Books are great too. As women we’re often told that we have to be a specific way, especially in business and in corporate. Books have kind of pushed me outside of that zone and allowed me to really think about what I want to do and where I want to go. One of my favorites is “You are a Badass at Making Money”!

Amy: Making connections with other business owners has been really helpful to me. I have a group I meet with monthly or every other month. It makes you feel like you’re not alone. I think business ownership can sometimes feel very isolating and sad at times, because you just feel like you’re grinding and you’re alone. It’s nice to have someone to talk to or throw ideas off of.

Carina: Should you start your business with a loan?

Paola: There is no right or wrong way to start a business. But starting a business with savings is healthier. In any case it’s not easy to access a loan. Most banks are going to ask you for at least two years profit & loss statements.

But if you as an individual have healthy financials, if you have a strong credit score, credit history, that will make the way easier for you. You can maybe access a personal loan, or from an alternative lender like ACCION.

Networking at the #SheMeansBusiness pop-up

Vanessa: Paola mentioned ACCION, and there are other places that we often refer people for alternative lending. There’s JPNDC, Dorchester Bay EDC. LEAF is amazing, iFundWomen is amazing.

Ahfeeyah: I just launched my second round with iFundWomen, which is a crowdfunding platform like Kickstarter. They also offer coaching, help with your campaign page, your video, everything that you possibly need to get started and get the word out about your business. I’m going that route because I want my space to be built by the hands of women entrepreneurs.

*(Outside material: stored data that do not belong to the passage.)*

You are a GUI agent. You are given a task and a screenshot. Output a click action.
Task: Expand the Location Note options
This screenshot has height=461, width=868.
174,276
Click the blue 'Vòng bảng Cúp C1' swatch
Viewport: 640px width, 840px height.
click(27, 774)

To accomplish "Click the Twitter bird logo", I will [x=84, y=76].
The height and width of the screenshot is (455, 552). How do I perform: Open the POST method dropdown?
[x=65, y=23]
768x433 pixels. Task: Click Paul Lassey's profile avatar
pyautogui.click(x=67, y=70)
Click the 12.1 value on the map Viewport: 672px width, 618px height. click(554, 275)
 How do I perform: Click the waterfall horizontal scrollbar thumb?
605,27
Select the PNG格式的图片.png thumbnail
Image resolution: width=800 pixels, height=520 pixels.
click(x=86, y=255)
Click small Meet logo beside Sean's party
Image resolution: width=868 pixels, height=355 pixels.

Amy: I agree with everyone about how important money is, but I also want to say: don’t let the money piece get you paralyzed. Try not to let it take over your thoughts, or you’ll find it hard to move forward. Kind of push it to the side a little bit, and keep your ideas flowing.

Carina: So now let’s get into marketing, More and more, I see people just rely on their Instagram or their Facebook. Are websites still important?

Ahfeeyah: Websites are still very, very important! Sure, there’s Instagram and Facebook. But you don’t want to rely on someone else’s platform. Where does that information lead? And if Facebook went down today, where would that leave you?

Meeting people face to face is also still really, really important for marketing. Build your email list. If you can just send an email, ‘hey, I saw you at this event, just wanted to check in with you’ – before you know it, you may have 20, 50, or a hundred people! So when you are ready to start your business, or send out information, you can use that list to get in contact personally with each one.

Amy: We’ve been on Facebook maybe eight years now, but we didn’t really utilize it until more recently. I do a lot of videos in which I try on new arrivals, talk about the clothes, the fit, the fabric, anything that brings life to the items that I’m trying to sell. And that’s really propelled my business forward and really made our sales go up.

And when people come in, they’re like, ‘Oh, my God, you’re the girl from the video!’ You know, people want see your face, they want to know who the business owner is. YOU are your biggest marketing tool.

Carina: What is a common business mistake that people should avoid?

Ahfeeyah: I think it’s not having the ability to pivot when needed. If you see something that you can capitalize on, pivot and include it in your business. Or pivot completely and make that your business. Some people get so caught up in ‘This is what I do.’ But if you are so married to this one thing, you might not survive! And when you can pivot, you might end up actually realizing you love something else too.